Genes play an important role in the development of UC, but they’re just one part of the puzzle. Many people who receive a diagnosis of UC don’t have a family history of the condition.

Other possible risk factors for UC may include:

  • smoking
  • infection
  • having another autoimmune condition
  • taking certain medications, such as oral contraceptives, hormone replacement therapy, nonsteroidal anti-inflammatory drugs (NSAIDs), and antibiotics
  • living in urban areas
  • high dietary intakes of total fats and polyunsaturated fatty acids

Q:

If my sibling has UC, can I be genetically tested to check whether I have it, too?

Anonymous

A:

Typically, genetic testing isn’t a routine check for UC. A sibling with UC increases your risk of having the condition. However, because of the many gene variations that may be associated with a higher risk of having UC, there is currently no specific genetic test.

Making a diagnosis of UC is typically based on a combination of clinical history (family history, past medical history, environmental exposure history, and gastrointestinal symptoms and signs) and diagnostic tests (usually a combination of blood, stool, and imaging studies).

Stacy Sampson, DOAnswers represent the opinions of our medical experts. All content is strictly informational and should not be considered medical advice.

Can ulcerative colitis be passed on genetically?

A family history of UC may be the biggest risk factor for developing the condition. More research is needed to understand the link between genetics and UC.

What is the main cause of ulcerative colitis?

The exact cause of UC isn’t yet known. However, research suggests genetics, environmental factors, and your immune system may all play a role in UC.

Will I get ulcerative colitis if my mom has it?

Your chances of developing ulcerative colitis are greater if one of your immediate family members has the condition.
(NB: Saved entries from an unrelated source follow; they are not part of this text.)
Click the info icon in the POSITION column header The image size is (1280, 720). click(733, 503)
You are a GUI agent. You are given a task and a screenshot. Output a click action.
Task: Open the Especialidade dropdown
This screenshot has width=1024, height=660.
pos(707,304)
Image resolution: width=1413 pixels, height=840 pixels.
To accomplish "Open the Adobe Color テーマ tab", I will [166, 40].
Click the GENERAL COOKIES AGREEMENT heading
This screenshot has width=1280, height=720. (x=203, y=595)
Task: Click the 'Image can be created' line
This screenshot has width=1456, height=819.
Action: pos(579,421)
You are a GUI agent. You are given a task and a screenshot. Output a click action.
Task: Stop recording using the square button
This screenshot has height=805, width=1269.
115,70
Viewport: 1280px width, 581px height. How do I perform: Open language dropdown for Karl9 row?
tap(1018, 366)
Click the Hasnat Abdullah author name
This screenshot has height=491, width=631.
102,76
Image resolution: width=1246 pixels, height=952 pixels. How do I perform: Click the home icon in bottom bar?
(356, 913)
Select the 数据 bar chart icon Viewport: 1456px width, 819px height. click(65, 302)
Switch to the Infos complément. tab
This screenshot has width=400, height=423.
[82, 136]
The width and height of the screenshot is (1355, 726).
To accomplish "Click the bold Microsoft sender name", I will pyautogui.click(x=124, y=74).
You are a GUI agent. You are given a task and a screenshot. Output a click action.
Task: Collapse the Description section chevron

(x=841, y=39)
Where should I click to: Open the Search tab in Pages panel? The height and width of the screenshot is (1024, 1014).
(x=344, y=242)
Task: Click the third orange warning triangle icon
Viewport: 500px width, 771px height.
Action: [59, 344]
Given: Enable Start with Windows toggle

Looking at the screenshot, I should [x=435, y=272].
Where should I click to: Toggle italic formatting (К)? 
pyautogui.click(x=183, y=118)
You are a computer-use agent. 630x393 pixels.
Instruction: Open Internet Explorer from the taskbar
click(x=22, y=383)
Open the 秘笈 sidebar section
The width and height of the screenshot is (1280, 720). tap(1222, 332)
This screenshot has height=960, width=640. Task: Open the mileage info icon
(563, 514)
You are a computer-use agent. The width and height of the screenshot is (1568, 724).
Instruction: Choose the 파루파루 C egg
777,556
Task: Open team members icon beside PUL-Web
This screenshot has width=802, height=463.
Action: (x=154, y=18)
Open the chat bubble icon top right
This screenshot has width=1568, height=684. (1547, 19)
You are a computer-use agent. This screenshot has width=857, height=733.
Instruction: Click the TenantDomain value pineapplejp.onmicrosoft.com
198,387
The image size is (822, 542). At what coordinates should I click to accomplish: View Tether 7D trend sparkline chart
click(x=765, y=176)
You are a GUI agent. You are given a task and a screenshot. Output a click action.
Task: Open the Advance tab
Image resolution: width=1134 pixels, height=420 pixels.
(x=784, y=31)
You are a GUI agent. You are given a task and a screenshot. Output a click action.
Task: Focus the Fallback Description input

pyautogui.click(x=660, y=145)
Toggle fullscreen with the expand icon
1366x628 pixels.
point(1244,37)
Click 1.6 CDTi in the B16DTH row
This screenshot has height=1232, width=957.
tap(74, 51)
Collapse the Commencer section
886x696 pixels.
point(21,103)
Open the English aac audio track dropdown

However, many people who have UC in the family don’t develop it themselves.

Can I pass ulcerative colitis to my child?

There is a slight chance that your child will develop UC if you have the condition.

UC is a chronic inflammatory condition that affects your large intestine.

Research suggests that genetics may play a key role in the development of UC. However, more research is needed to determine the link between genetics and UC.